The main impediment was that mathematicians had no idea how to capture, in a precise way, the kinds of structures that might allow a set to avoid containing polynomial progressions. There was one candidate technique. But at the time Peluse started her work, it was completely inapplicable to questions about polynomial progressions.

The technique originated in Gowers’ 2001 work on arithmetic progressions. There, Gowers had created a test, called the “Gowers norm,” which detects specific kinds of structures in a set of numbers. The test generates a single number quantifying the amount of structure in the set — or, to put it differently, it quantifies how far the set is from being a set of random numbers.

“The notion of looking random is not a well-defined mathematical notion,” Green said. Gowers found a way to quantify what this should mean.

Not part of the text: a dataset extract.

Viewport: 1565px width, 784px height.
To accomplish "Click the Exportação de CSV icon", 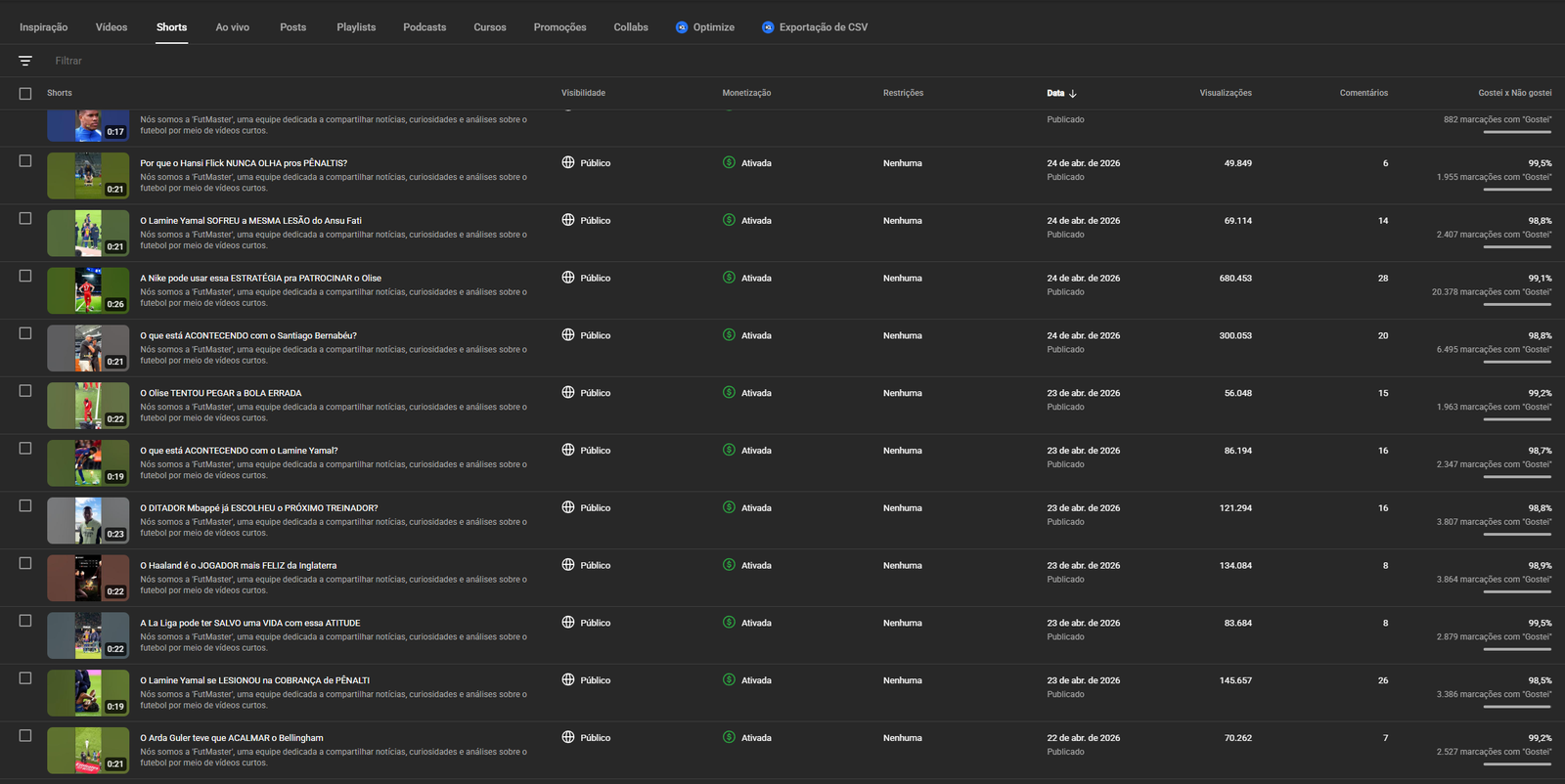I will point(768,27).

A set can be structured to a greater or lesser extent. Sets containing random numbers have no structure at all — and therefore are likely to contain numerical patterns. They have a lower Gowers norm. Sets containing only odd numbers, or only multiples of 10, have a rudimentary structure. It’s easy to prove that past a certain size, sets with these kinds of simple designs also contain different kinds of patterns.

The most difficult sets to work on are those with a very intricate structure. These sets could still look random when in fact they’re constructed according to some kind of very subtle rule. They have a high Gowers norm, and they present the best chance of systematically avoiding patterns as the sets themselves grow larger.

While Gowers used these techniques to answer questions about arithmetic progressions, they were not applicable to questions about polynomial progressions. This is because arithmetic progressions are evenly spaced, while the terms in polynomial progressions jump wildly from one to the next. The Gowers norms were useful for studying polynomial progressions the way a weed whacker is good for stripping paint from a house: the right general idea, even if it’s not suited to the job.

In her new proof, Peluse used the basic idea of the Gowers norm to create a wholly new way of analyzing the kinds of structures relevant to polynomial progressions. She used this technique, called “degree-lowering,” to prove that for the polynomial progressions she was interested in, the only kinds of structures you actually need to worry about are the blunt, simple ones with a low Gowers norm. That’s because polynomial progressions veer so extremely from one term to the next that they inevitably run through subtler numerical obstacles — like a bull crashing through display tables on its way out of a china shop.

Peluse’s formula is complicated to state. It involves taking a double logarithm of the length of the initial interval from which you choose the numbers in your set. The minimum size she came up with is also not necessarily the true minimum size — future work might find that the critical threshold is even lower. But before her proof, mathematicians had no quantitative understanding at all about when polynomial progressions were guaranteed.

“She’s the first person to show how large sets need to be,” Prendiville said.

Peluse’s proof answers one quantitative question about polynomial progressions. Mathematicians now hope they can use it to answer another — about when polynomial progressions appear in sets composed entirely of prime numbers, which are the most important numbers in mathematics and notoriously resistant to patterns. Before Peluse’s proof, mathematicians had no idea how to approach that question.

“There’s a hope you can import some of the arguments from my paper into the primes setting,” Peluse said.